Direktur Jenderal PSP Kementan, Ali Jamil menambahkan, serapan yang melampaui target itu membuktikan jika KUR amat membantu dan sesuai dengan kebutuhan petani. “KUR sektor pertanian sejalan dengan target Presiden Joko Widodo agar perekonomian dasar masyarakat bergerak kembali. KUR membantu budidaya petani dan meningkatkan kesejahteraan mereka,” kata Ali.
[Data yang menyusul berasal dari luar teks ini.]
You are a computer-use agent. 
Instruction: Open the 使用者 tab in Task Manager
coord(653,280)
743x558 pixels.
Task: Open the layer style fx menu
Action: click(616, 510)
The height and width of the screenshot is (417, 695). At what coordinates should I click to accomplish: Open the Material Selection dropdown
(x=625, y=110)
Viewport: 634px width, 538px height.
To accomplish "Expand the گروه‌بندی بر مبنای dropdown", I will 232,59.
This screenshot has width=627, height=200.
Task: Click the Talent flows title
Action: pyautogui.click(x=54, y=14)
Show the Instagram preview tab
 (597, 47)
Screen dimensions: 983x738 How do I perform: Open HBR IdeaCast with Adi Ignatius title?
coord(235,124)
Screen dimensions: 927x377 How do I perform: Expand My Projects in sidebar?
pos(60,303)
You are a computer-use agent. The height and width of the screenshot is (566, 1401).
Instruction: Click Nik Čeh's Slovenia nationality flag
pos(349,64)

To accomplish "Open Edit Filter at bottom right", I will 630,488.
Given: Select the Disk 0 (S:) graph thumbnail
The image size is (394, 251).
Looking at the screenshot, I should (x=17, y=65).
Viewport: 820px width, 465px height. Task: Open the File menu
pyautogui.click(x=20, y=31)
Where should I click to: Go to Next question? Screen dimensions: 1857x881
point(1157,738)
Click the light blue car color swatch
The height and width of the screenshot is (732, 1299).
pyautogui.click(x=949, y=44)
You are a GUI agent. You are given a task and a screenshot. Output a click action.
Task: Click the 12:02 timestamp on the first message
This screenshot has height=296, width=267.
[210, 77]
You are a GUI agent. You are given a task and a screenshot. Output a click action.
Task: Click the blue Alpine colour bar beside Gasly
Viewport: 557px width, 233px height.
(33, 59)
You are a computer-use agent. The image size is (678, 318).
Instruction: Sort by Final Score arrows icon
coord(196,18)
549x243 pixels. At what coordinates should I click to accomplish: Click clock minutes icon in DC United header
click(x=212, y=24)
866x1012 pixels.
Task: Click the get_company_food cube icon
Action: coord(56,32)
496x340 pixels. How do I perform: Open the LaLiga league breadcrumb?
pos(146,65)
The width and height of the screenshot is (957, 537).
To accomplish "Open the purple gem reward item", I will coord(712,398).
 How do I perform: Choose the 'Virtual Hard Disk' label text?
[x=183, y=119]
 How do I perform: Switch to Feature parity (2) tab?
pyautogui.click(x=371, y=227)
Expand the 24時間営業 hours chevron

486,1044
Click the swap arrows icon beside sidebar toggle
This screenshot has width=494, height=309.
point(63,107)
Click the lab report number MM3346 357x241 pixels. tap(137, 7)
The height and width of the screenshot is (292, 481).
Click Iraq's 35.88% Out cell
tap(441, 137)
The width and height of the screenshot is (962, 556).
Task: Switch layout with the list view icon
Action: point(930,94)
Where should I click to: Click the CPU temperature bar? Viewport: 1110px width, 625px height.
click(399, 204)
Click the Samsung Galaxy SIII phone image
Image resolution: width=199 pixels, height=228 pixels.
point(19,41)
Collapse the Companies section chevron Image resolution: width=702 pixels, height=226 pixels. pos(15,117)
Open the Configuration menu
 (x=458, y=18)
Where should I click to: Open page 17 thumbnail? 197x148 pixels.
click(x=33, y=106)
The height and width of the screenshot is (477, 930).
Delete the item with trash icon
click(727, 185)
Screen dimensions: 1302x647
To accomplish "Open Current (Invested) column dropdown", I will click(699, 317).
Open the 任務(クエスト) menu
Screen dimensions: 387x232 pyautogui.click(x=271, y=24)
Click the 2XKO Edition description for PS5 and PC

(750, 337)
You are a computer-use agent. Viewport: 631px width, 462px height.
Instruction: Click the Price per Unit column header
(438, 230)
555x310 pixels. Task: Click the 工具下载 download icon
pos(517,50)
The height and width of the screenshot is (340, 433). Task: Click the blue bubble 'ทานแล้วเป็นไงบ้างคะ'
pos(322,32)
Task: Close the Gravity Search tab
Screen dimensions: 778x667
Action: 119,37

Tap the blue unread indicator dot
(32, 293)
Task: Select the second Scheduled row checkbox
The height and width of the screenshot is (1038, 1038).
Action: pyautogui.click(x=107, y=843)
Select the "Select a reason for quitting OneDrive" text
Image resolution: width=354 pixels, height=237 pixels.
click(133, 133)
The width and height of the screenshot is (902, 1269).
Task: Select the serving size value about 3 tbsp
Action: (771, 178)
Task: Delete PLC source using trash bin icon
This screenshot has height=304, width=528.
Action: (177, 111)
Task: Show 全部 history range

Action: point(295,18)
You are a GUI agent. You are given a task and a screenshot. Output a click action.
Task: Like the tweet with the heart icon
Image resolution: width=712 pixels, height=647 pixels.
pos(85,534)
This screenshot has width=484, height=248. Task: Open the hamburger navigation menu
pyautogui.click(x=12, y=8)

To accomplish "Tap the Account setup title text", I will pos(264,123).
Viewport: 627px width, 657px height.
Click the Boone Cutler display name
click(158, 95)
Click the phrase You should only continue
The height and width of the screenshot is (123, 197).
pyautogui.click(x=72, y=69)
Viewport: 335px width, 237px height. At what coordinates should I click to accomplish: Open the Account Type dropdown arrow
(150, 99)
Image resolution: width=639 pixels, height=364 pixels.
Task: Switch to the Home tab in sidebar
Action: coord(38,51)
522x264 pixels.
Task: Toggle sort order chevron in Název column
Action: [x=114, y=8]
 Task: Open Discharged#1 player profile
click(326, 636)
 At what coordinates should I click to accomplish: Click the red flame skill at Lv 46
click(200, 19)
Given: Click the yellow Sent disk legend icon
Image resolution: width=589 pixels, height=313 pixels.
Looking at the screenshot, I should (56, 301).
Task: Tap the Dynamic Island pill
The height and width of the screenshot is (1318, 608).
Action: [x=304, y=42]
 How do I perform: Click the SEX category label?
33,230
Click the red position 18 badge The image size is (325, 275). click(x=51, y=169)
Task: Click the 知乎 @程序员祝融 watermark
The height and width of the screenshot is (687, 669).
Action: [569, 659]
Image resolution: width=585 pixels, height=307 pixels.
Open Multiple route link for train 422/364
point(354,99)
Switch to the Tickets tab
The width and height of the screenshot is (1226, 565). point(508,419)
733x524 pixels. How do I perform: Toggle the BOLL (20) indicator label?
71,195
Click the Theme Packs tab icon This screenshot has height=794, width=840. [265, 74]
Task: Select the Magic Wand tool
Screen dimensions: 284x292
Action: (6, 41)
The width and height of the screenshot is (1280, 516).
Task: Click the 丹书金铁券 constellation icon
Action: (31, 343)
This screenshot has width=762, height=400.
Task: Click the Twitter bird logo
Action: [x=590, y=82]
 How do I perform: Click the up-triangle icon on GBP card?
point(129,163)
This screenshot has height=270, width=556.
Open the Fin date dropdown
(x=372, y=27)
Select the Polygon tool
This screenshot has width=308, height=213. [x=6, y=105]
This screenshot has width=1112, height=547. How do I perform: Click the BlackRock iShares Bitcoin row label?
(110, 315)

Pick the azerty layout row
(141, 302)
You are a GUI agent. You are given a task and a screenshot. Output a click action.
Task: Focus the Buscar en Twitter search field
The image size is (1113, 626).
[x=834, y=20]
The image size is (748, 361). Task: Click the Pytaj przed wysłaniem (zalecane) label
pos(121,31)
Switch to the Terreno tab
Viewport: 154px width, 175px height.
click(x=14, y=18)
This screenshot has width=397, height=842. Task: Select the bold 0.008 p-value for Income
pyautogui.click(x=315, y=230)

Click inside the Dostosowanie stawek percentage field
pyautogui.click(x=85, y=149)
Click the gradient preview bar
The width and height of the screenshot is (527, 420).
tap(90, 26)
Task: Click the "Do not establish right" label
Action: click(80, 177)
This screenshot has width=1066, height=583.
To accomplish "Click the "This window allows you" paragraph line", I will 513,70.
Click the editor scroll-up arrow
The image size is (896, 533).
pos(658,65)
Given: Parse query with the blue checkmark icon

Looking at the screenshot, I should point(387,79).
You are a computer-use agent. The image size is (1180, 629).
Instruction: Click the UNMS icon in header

Dia merinci, untuk sektor tanaman pangan dari target Rp26,812 triliun realisasinya sebesar Rp19,161 triliun. Untuk hortikultura dari target Rp7,847 triliun realisasinya sebesar Rp8,916 triliun. Perkebunan dari target Rp20,281 triliun realisasinya sebesar Rp25,138 triliun. Sedangkan peternakan dari target Rp15,058 triliun serapannya sebesar Rp13,149 triliun.
Untuk kombinasi pertanian, perkebunan dan peternakan (mixed farming) realisasi sebesar Rp4,626 triliun dan jasa pertanian, perkebunan dan peternakan sebesar Rp862 juta. “Adapun debitur yang mengakses KUR dari seluruh lini sektor tersebut sebanyak 2.198.375 debitur,” papar Ali.
Sedangkan serapan tertinggi tercatat masing-masing Sumatera sebesar 136,5%, Jawa (123,3%), Sulawesi (65,0%), Bali-Nusra (64,6%), serta Maluku dan Papua (22,9%). “KUR Pertanian ini sudah menjadi kebutuhan penting bagi pertanian untuk mencapai target ketahanan pangan nasional,” ujar Ali.
OJK Dukung KUR Pertanian
Sementara itu, Otoritas Jasa Keuangan (OJK) mendukung penuh upaya kolaboratif pemerintah melalui berbagai kementerian dan lembaga dalam penyaluran dan pemanfaatan Kredit Usaha Rakyat (KUR) sektor pertanian, sehingga dapat berjalan lebih efektif dan dirasakan masyarakat, khususnya para petani.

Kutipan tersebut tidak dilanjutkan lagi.